▸ The task: Exactly the lines from the line with "Given: Insert a Table annotation" through the final line of the records below, both ends included, are to be set down. Do not include pictures.

Items from a dataset:
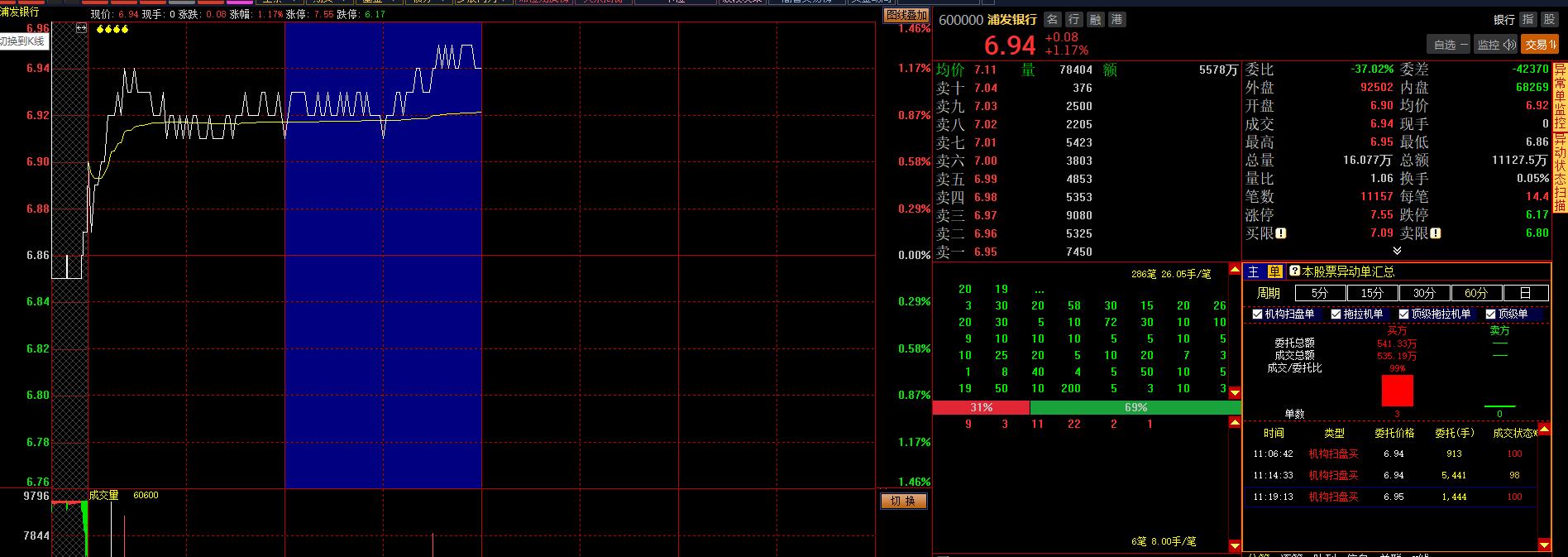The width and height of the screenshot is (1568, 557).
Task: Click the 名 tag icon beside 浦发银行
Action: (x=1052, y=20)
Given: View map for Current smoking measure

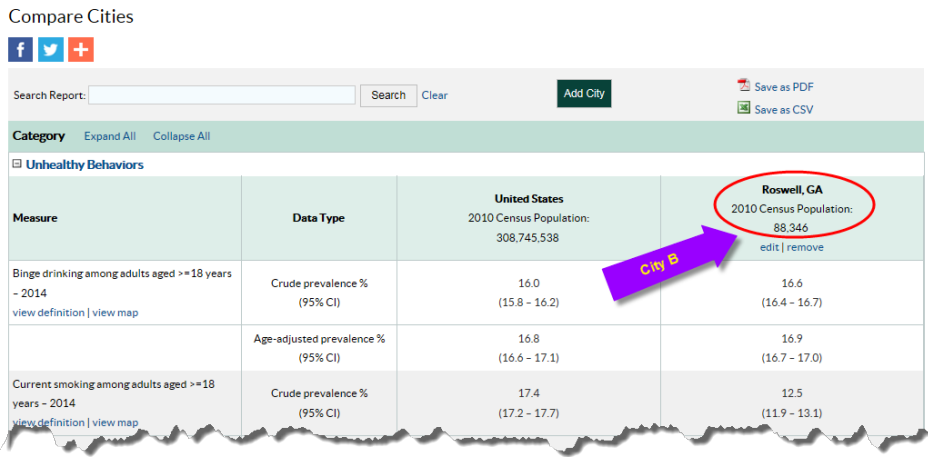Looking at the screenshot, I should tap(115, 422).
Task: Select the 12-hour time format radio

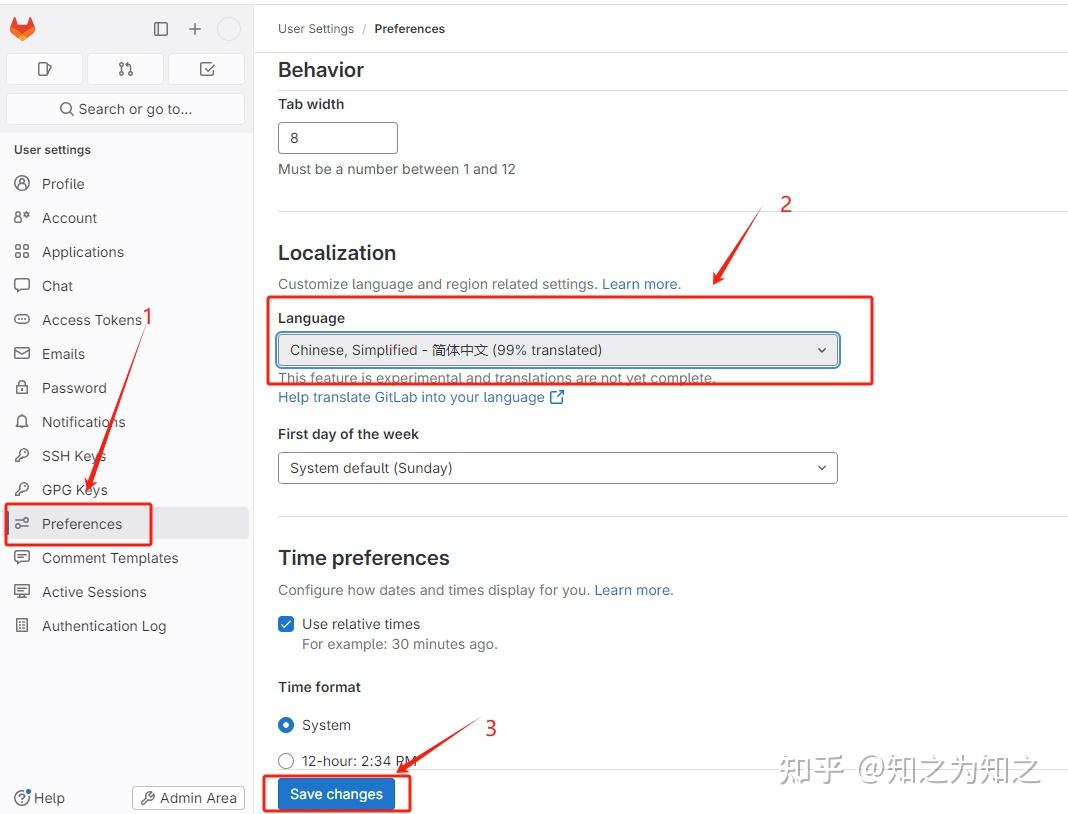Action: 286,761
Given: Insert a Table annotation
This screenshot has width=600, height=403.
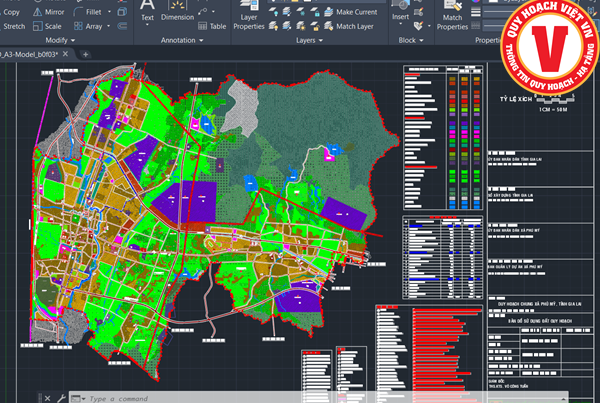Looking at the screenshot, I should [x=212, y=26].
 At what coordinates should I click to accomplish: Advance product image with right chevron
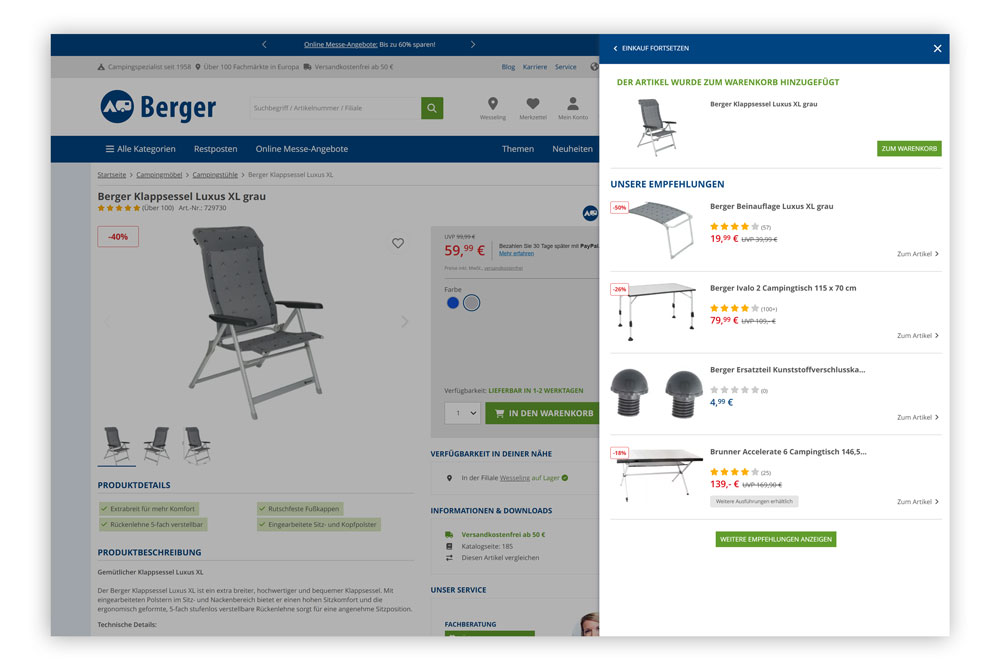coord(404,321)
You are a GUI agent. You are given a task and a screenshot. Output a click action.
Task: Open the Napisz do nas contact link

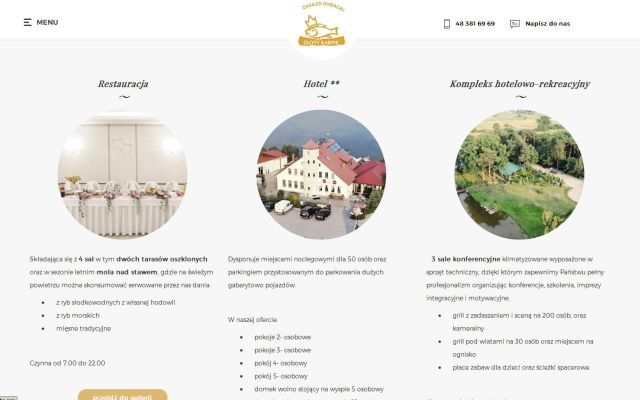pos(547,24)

▸ Finished task:
Given: Insert a Table annotation
This screenshot has width=600, height=403.
Looking at the screenshot, I should [x=212, y=26].
 At what coordinates should I click to accomplish: Advance product image with right chevron
coord(404,321)
You are a GUI agent. You are given a task and a screenshot. Output a click action.
Task: Open the Napisz do nas contact link

pos(547,24)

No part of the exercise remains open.